We seems to make our self blind and deaf or ignore what it is in the bible or what is the commandment of God when we sin and we will continue to sin so we usually justify our sin by getting married, and the most common reason in our church today in a postolic faith, they will say after they fornicate or during their fornication and adultery, they will say " my god has forgiven me, my husband or wife has forgiven me, my children has forgiven me, my pastor has forgiven me, my church people has forgiven me and most of all I forgave my self... . " WOW!!!! everybody has forgiven you so you are so proud of your self to go out and say, I am free and I am not a siner anymore. so I can go on and be righteous for everybody and god has fogiven me. That is great, and it is a good reason to fornicate and commit adultery wrong again , becasue God is merciful? , and by his grace he will forgave our sin as long as we will ask for forgiveness and repent. But what is repentance? " Turning away from Sin? " Are we turning away if we cover up our sin by getting married? Is our sin really forgiven by God? What is that in the bible that say: you will be curse? Please let me know what verse in the bible that it say that for I forget what book and what verse?

So who ever plan to commit adultery, be an adult to know what are the conseguences that you will face. It will not hurt you now you might think you are bless this time but watch out, The bible did not lie and the commandment are still in full command to be followed.
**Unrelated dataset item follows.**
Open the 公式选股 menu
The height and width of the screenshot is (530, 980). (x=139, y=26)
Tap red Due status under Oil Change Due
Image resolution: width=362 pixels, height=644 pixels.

People abuse the mercy of God has given us, and usually we use it ti justify our sin.

For married people , think and repent before it is too late, and for the unmarried, stay pure and clean untill god will bless you with your soul mate.


By the way, Soul mate is not giving your money to your partner or sharing crime or covering up sin and crime, or it is not slavering someone. It is your soul partner, in spirit and in your heart.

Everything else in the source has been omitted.